• [What this task involves]: Extract every line from the listing below that contains the string "profile". Matching is case-sensitive.

━━ Data listing

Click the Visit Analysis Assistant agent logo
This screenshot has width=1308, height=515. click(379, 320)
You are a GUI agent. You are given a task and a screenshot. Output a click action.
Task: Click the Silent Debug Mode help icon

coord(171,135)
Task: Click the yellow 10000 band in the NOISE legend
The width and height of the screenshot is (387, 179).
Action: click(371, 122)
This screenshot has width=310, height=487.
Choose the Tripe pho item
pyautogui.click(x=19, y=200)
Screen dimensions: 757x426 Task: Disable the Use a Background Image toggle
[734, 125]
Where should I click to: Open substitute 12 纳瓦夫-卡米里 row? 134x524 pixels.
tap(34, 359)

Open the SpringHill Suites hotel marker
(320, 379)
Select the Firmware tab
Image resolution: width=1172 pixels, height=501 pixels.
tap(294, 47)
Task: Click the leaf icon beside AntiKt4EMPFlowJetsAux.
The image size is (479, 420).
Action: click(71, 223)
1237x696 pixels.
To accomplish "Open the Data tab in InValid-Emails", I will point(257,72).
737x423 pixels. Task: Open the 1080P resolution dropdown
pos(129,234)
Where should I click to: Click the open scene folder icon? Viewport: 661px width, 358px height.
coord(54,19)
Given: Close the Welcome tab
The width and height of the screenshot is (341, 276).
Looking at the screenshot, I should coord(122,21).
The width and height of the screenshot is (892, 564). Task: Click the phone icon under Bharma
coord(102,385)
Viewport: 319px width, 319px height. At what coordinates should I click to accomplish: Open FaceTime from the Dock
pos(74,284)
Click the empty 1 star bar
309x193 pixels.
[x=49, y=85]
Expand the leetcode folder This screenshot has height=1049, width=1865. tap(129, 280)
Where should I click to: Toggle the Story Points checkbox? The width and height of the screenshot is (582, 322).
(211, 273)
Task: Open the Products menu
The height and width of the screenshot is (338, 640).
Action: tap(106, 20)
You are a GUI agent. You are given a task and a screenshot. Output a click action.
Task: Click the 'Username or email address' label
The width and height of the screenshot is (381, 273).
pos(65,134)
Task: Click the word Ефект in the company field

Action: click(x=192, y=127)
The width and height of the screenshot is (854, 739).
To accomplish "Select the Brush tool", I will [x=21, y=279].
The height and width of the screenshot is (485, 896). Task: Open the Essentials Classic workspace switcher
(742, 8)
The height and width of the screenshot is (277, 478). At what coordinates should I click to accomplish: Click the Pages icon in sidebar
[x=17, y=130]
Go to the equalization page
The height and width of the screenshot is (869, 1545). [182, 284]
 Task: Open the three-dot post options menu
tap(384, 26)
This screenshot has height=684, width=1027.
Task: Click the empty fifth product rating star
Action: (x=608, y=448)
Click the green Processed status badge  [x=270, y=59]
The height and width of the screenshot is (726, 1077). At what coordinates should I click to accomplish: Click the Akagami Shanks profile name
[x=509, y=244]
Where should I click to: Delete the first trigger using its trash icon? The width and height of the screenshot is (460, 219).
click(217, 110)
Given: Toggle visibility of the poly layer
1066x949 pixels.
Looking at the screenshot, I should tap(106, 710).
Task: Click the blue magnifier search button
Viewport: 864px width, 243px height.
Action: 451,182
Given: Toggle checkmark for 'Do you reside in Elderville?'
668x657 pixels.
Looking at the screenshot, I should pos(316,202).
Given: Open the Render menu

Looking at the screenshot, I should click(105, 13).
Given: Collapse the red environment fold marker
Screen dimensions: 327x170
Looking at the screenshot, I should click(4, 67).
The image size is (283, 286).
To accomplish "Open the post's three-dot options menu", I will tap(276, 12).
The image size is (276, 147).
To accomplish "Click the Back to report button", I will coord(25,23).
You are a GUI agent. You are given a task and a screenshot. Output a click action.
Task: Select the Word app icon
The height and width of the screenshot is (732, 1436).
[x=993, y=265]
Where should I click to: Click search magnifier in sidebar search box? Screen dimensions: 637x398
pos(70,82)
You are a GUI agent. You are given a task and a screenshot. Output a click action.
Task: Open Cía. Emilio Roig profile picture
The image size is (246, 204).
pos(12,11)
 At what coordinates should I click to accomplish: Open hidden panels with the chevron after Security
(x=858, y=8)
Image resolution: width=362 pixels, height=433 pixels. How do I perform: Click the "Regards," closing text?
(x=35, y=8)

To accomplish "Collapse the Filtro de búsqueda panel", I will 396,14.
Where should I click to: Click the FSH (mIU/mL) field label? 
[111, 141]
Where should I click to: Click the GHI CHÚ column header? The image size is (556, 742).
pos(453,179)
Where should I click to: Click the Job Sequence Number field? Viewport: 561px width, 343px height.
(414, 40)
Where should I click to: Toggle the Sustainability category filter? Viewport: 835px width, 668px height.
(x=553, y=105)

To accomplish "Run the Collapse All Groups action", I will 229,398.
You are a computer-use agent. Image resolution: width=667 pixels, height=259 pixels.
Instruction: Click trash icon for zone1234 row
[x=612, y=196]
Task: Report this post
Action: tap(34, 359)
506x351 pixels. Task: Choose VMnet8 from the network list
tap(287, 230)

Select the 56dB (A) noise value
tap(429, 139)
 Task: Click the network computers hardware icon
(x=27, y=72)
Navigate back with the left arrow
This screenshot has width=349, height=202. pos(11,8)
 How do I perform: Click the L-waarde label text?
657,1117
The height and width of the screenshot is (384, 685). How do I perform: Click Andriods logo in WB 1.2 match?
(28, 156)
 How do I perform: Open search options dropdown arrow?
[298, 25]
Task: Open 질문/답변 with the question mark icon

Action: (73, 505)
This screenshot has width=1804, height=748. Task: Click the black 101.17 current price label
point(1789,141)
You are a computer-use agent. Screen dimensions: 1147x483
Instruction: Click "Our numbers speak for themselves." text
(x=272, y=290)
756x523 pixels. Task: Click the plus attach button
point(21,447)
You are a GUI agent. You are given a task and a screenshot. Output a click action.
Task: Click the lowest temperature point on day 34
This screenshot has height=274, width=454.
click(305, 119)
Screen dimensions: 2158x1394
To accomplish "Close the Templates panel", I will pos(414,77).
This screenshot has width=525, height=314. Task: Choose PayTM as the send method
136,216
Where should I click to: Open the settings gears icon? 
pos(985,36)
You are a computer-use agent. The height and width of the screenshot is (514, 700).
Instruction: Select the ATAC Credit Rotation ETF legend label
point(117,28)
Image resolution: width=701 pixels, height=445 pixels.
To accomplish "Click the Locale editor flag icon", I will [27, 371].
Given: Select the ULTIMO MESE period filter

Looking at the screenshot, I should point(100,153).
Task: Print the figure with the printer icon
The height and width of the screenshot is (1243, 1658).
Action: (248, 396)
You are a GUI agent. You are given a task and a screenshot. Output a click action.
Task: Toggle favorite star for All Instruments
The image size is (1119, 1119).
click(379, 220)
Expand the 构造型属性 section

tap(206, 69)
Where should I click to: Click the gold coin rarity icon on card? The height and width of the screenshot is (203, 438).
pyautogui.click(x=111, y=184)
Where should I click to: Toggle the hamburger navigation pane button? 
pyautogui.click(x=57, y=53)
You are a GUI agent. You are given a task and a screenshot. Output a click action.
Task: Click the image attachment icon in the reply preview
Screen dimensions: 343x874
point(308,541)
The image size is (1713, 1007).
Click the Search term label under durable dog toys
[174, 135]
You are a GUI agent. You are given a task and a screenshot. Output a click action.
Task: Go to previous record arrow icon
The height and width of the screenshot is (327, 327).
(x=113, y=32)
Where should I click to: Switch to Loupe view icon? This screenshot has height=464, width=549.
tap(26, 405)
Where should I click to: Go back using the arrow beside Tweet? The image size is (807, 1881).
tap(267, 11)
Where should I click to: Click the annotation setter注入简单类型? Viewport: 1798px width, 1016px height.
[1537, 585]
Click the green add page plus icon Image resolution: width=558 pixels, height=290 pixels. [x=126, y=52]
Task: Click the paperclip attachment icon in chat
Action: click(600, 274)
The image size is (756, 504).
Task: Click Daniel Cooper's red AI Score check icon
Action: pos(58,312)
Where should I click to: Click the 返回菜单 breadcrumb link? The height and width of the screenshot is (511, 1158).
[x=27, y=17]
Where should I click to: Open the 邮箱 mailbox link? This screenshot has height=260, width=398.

━━━━

• [Answer for the task]:
The height and width of the screenshot is (726, 1077). At what coordinates should I click to accomplish: Click the Akagami Shanks profile name
Task: Open Cía. Emilio Roig profile picture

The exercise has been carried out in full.